RCAR : Sur les pas de la CMR

Le principal facteur du déséquilibre du RCAR réside selon la Cour des comptes dans le niveau de revalorisation des pensions qui est indexé sur l’évolution du salaire moyen du régime. «A l’horizon 2060, les projections montrent que les indicateurs démographiques du régime devraient connaître une évolution semblable au régime des pensions civiles de la CMR. Le rapport démographique qui est actuellement de 3 actifs pour un retraité, devrait se situer à 0,8 à partir de 2045», notent les auteurs du rapport. Les propositions de la Cour, à savoir l’élévation de l’âge légal de départ à la retraite à 65 ans sur un horizon de 10 ans et la révision à la baisse du taux actuel de revalorisation des pensions à un niveau des 2/3, sont de nature à absorber les engagements non couverts du régime et de prolonger son horizon de viabilité au-delà de 2060.

CNSS : Sous-tarification des droits

Pour la Cour des comptes, la fragilité de la CNSS provient de la sous-tarification des droits pendant les quinze premières années d’activité (soit 3.240 jours) où chaque période de 216 jours de cotisation est équivalente à une annuité d’environ 3,33%. Cette situation est, en outre, de nature à encourager la sous-déclaration, voire la non déclaration au-delà de cette période. «Les projections actuarielles font ressortir que le solde technique et financier du régime serait négatif à partir de 2021 et que les réserves devraient être totalement épuisées en 2030. A fin 2011, la dette implicite non couverte du régime atteint un total de 197 milliards DH», notent les experts de la Cour. Ces derniers proposent notamment de relever le plafond des droits à 75% au lieu de 70% actuellement afin d’offrir la possibilité aux salariés désireux de poursuivre leur activité au-delà de 60 ans et d’augmenter leurs droits. Ils recommandent, en outre, d’augmenter le nombre de jours nécessaires pour pouvoir bénéficier de 50% des droits et devrait passer à 4.320 jours au lieu des 3.240 jours actuellement. Cette augmentation sera progressive et étalée sur une période de 10 ans. A l’horizon 2060, ces mesures auront pour effet combiné d’améliorer l’horizon de viabilité du régime d’au moins 15 années et de réduire la dette non couverte de plus 50%.

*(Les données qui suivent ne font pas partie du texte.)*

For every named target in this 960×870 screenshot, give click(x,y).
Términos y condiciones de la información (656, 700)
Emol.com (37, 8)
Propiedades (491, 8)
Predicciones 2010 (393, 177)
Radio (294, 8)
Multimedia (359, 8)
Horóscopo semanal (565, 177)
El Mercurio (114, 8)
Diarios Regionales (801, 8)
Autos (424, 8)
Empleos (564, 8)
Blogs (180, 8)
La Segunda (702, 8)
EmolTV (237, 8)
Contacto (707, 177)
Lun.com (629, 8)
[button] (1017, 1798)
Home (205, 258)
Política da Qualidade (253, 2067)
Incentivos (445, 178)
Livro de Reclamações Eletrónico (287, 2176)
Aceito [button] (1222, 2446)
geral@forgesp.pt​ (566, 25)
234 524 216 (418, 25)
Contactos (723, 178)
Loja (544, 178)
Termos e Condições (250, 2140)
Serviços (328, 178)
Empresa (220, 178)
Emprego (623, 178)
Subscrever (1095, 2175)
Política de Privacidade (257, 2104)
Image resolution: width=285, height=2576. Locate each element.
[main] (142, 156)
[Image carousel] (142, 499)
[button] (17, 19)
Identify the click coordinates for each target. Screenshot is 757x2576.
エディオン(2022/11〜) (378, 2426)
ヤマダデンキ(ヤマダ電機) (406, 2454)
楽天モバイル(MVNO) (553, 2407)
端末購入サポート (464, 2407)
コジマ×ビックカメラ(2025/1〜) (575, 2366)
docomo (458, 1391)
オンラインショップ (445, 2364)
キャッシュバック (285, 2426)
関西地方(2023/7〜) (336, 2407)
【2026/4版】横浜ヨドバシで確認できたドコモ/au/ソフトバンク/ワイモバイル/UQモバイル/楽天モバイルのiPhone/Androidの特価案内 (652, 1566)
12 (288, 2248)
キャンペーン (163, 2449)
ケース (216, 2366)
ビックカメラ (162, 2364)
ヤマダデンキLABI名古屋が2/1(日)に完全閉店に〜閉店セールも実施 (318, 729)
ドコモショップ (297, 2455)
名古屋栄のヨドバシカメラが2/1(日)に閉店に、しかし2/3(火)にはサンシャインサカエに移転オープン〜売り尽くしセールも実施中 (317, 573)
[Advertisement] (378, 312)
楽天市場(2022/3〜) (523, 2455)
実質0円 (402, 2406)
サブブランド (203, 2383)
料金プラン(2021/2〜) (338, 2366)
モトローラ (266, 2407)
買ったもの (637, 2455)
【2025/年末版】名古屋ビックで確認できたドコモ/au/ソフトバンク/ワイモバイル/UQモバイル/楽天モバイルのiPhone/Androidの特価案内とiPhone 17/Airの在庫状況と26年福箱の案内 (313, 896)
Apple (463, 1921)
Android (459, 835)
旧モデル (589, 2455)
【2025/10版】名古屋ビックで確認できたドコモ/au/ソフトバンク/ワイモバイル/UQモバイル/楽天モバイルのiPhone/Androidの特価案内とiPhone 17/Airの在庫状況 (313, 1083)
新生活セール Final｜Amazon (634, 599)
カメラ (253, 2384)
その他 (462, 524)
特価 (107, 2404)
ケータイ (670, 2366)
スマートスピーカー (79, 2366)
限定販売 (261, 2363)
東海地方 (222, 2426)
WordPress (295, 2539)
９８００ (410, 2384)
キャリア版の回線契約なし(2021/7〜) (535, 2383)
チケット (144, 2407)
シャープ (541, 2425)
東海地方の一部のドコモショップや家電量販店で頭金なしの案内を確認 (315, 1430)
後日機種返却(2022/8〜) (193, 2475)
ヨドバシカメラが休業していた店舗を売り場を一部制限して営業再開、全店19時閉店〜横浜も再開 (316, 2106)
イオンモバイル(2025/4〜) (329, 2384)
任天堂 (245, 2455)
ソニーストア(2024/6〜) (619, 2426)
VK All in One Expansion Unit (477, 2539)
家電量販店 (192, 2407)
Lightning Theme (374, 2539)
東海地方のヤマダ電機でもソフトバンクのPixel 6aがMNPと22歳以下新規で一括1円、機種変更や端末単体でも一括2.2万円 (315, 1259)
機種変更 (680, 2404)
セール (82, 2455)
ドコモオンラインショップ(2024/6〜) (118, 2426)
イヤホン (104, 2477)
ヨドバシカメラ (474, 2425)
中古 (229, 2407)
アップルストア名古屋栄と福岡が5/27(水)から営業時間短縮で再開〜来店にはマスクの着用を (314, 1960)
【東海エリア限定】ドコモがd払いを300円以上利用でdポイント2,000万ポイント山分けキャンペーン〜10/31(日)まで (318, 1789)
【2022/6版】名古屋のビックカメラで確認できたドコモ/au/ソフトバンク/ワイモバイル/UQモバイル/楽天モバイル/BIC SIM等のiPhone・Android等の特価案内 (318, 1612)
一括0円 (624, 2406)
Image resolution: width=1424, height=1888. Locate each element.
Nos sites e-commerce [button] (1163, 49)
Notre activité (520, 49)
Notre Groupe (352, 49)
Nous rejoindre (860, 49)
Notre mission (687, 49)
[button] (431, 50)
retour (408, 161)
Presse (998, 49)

CIMR : Le bon élève de la classe

Les projections actuarielles sont sans équivoque pour la CIMR. Contrairement aux autres régimes, le régime géré par la CIMR ne connaîtra pas d’épuisement de réserves durant la période de projection (2060), malgré l’apparition d’un déficit technique entre 2033 et 2050. Pour la Cour des comptes, cette situation confortable dans laquelle se trouve la Caisse a été rendue possible grâce aux réformes entreprises en 2003.
Ainsi, le régime a pu remédier à la sous tarification qu’il connaissait et a amélioré ses taux de préfinancement et de couverture. «Toutefois, la faiblesse majeure de ce régime réside dans son mode de fonctionnement par répartition alors qu’il a un caractère facultatif. Cela pose le double défi de sa pérennité qui est tributaire de nouvelles adhésions et de l’application stricte et continue de la juste tarification», reconnaissent les auteurs du rapport de la Cour des comptes.